Flash Update
– Best wishes to all, John Williams
Bernanke Remains Focused on Banking System Solvency, or Lack of Same
When inflation is driven by strong economic demand, slowing business activity can help ease inflationary pressures. The current inflation problem, however, is not due to strong demand for goods and services, but rather it is due to commodity supply (oil and food) distortions, a weakening U.S. dollar and accelerating growth in the broad money supply. Accordingly, the current downturn in the economy will not bring meaningful relief from rising prices.
Fed Chairman Bernanke testified before Congress yesterday and is doing so again today, that the slowing economy will take care of the inflation problem, hence, the Fed can concentrate on preventing recession by further cutting the fed funds rate. With both the Fed and Wall Street now tacitly recognizing the inflationary recession, the same pitch on "recession will cure inflation" is being circulated widely in the popular financial media. Irrespective of economic and inflation conditions, however, the Fed’s primary focus and concern remain maintaining the solvency and the functioning of the banking system. Performance on Wall Street is closely tied to that, and such factors dominate Fed policy to the exclusion of serious risks to inflation and U.S. dollar stability. Both the currency and gold markets are reacting appropriately, despite heavy intervention aimed at propping the U.S. dollar and at depressing the price of gold.

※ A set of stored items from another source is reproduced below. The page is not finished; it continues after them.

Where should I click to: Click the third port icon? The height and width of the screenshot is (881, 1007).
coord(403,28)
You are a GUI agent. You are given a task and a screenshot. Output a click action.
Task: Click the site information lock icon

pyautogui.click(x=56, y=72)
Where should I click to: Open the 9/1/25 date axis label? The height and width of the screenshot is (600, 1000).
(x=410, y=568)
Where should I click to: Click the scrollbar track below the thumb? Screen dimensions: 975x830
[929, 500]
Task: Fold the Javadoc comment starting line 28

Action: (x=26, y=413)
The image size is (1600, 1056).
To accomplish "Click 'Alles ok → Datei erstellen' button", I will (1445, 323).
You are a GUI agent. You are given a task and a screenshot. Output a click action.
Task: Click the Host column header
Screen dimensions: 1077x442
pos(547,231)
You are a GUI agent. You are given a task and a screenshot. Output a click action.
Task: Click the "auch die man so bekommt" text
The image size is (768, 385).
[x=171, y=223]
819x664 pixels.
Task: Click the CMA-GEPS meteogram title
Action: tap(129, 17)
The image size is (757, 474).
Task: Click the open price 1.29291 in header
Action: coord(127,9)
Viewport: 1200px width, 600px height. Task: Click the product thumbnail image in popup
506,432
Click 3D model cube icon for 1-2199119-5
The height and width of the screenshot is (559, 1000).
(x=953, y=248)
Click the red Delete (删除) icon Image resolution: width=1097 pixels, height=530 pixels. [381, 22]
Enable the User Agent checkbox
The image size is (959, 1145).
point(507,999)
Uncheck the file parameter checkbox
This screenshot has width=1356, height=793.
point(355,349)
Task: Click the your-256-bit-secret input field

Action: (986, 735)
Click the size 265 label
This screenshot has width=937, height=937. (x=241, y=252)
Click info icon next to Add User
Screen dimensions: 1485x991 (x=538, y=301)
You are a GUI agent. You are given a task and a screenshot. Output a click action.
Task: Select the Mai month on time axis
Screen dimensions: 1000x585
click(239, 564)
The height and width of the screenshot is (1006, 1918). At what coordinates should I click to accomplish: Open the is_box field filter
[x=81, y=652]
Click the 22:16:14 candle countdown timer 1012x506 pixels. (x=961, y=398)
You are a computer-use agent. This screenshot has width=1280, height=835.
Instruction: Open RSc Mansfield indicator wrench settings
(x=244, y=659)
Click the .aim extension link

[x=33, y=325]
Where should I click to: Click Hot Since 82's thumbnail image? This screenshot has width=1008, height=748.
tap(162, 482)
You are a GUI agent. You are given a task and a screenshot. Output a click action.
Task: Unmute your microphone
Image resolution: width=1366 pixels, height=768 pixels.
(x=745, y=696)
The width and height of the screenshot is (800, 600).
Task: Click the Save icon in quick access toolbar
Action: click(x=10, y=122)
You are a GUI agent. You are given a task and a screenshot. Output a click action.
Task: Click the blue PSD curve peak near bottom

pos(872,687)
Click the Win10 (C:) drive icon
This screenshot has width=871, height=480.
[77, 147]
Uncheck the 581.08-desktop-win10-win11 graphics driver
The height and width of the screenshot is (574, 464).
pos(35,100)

In fairness, there is little the Fed can do to stimulate the economy, reduce inflation or salvage the dollar, whereas the U.S. central bank should be able to prevent a collapse of the banking system, on which it is concentrating its efforts.
The economic data of the last week or so consistently signaled recession and mounting inflation pressures. The fourth-quarter GDP revision was nil, with annualized real (inflation-adjusted) quarterly growth at 0.6%, and annual growth at 2.5%, both unchanged from prior reporting. January help-wanted advertising and February consumer confidence both plunged month-to-month and year-to-year, moving deeper into recession territory. Annual contractions in January existing and new home sales also remained deep in recession territory, while the ever volatile new orders for durable goods series not only fell month-to-month in January, but also remained in contraction on an annual basis, net of inflation.
On the inflation front, the upside surge in January PPI offered a mild surprise to the markets, as did the prior week’s CPI number, and both series even showed some firming in energy and food-free "core" inflation. Then there is the money supply.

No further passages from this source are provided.